Coverage for claims-made policies exists if an accident happens while the policy is in effect, without regard to when the negligent act which caused the accident took place.[4] Most contractors' comprehensive liability policies are of the claims-made type, effective for accidents which happen during the effective dates of the policy.[5] Accordingly, but for section 627.426(2), American's policy would cover this accident because it was in effect when the negligence was discovered; whereas USF & G's policy would not provide coverage because that policy was in effect when the negligent act occurred.

The difficult issue in this case is to determine whether section 627.426(2) has the effect of creating coverage for Adolf under USF & G's expired liability policy. Faced with a similar, although much more general statute in New York which requires insurance companies to timely disclaim coverage,[6] the courts in that state have held that the statute does impose liability where the insurance company seeks to avoid coverage because of a breach of a condition in the policy by the insured, or because of the application of an exclusion.[7]

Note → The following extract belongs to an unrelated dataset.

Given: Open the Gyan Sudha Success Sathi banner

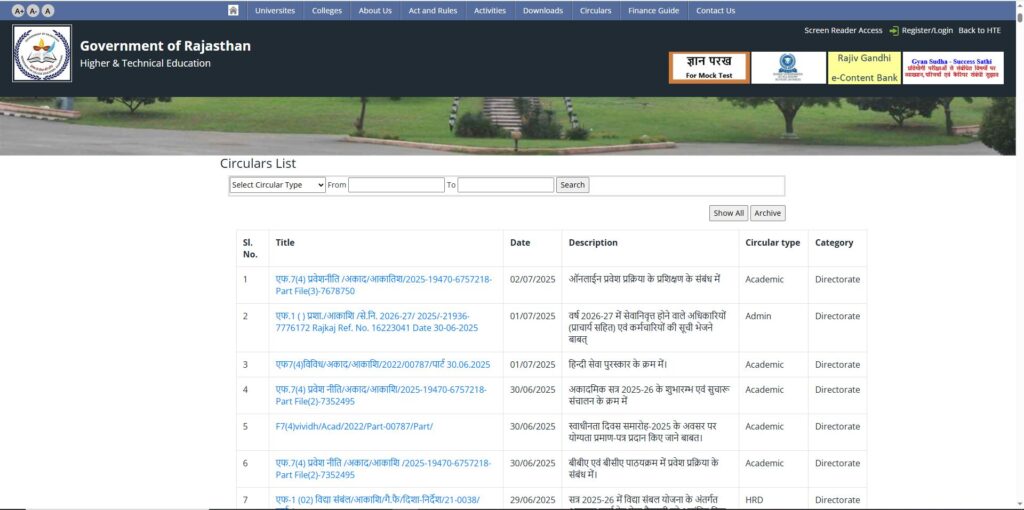Looking at the screenshot, I should tap(952, 68).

However where the coverage of the policy does not attach, either because no contract of insurance was made with the person and for the vehicles involved, or where the policy had been terminated by act of the insured or cancellation by the insurer, there is no duty to disclaim.[8] The rationale for the New York court's view of their insurer disclaimer statute is a species of waiver or estoppel. Since these doctrines are not a sufficient legal basis to create or extend coverage, the reasoning is that neither can the statute create or extend coverage.[9]

To hold otherwise and apply the doctrine of waiver in such circumstances would improperly create coverage where none exists, contrary to well-established law in this state.

Aetna Casualty, at 912.

A similar rule of law regarding estoppel and waiver is existent in this state.[10]

... the doctrine of waiver and estoppel based upon the conduct or action of the insurer (or his agent) is not applicable to matters of coverage as distinguished from grounds for forfeiture. In other words, while an insurer may be estopped *627 by its conduct from seeking a forfeiture of a policy, the insurer's coverage or restrictions on the coverage cannot be extended by the doctrine of waiver and estoppel.

Peninsular Life Ins. Co. v. Wade, 425 So.2d 1181 (Fla. 2d DCA 1983).